● REQUIRED ACTIONS:
a – According to the article on research reproducibility, which institutions did the research team that built the model come from?
b – For each statement below, say whether it agrees with the article on research reproducibility, and quote the words of the article that decide it. (i) The replication problem affects psychology. (ii) The researchers' model is a deep learning model. (iii) Universities are already using the model to filter research papers.
c – Summarize the article on research reproducibility in two sentences.

● PAGE EXTRACT:

** Start **

More and more attention is being paid in recent years to what scholars and researchers dub the replication/reproducability crisis. Many studies simply fail to give the same significant results when replication of the study is attempted, and as a result, the scientific community is concerned that findings are often overemphasized. The problem affects fields as diverse as psychology and artificial intelligence. When it comes to the AI field, many non-peer reviewed papers are published purporting impressive results that other researchers cannot reproduce. In order to tackle the problem and reduce the number of non-reproducible studies, researchers have designed an AI model that aims to determine which papers can be replicated.
As reported by Fortune, a new paper published by a team of researchers from the Kellog School of Management and the Institute of Complex Systems at Northwestern University presents a deep learning model that can potentially determine which studies are likely to be reproducible, and which studies aren’t. If the AI system can reliably discriminate between reproducible and non-reproducible studies, it could help universities, research institutes, companies, and other entities filter through thousands of research papers to determine which papers are most likely to be useful and reliable.

** End **

(Lines of data)
** Start **

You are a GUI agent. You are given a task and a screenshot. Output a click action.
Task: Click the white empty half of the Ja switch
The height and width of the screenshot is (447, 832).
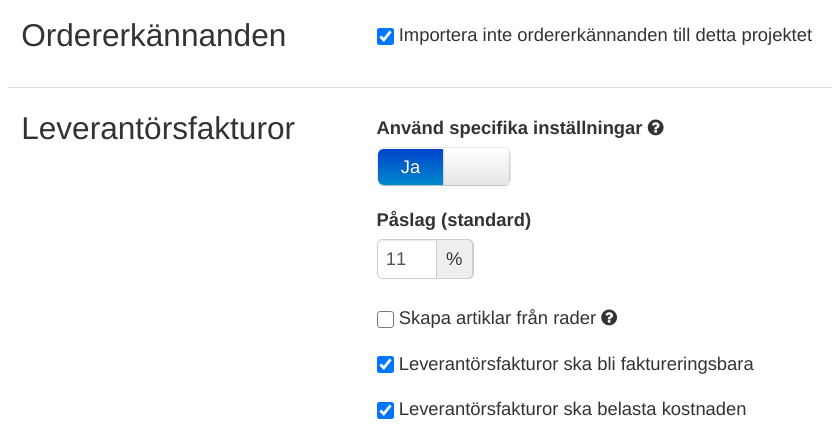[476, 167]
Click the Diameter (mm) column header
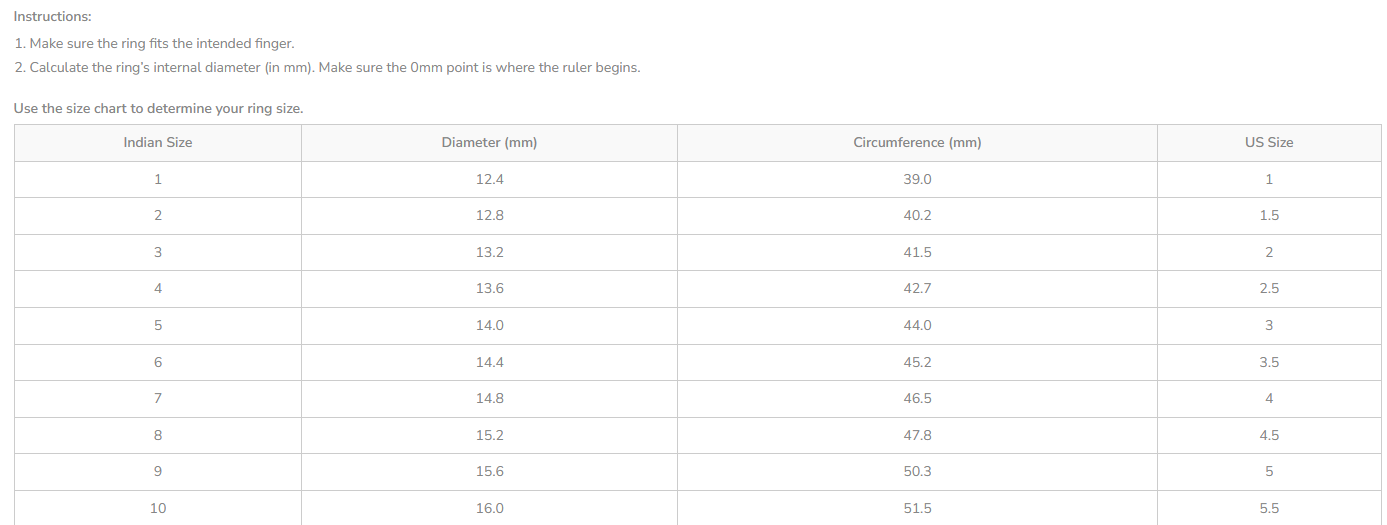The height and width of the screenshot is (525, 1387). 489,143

** End **

● WORKED ANSWERS:
a – The Kellog School of Management and the Institute of Complex Systems at Northwestern University.

b –
(i) Yes: "The problem affects fields as diverse as psychology and artificial intelligence."
(ii) Yes: "presents a deep learning model that can potentially determine which studies are likely to be reproducible"
(iii) No: "If the AI system can reliably discriminate between reproducible and non-reproducible studies, it could help universities, research institutes, companies, and other entities filter through thousands of research papers"

c – Many studies in fields such as psychology and artificial intelligence fail to produce the same significant results when they are replicated, which has raised concern that findings are often overemphasized. To address this, researchers at Northwestern University have built a deep learning model that aims to predict which papers are reproducible, which could help universities, companies, and other entities find the most useful and reliable research.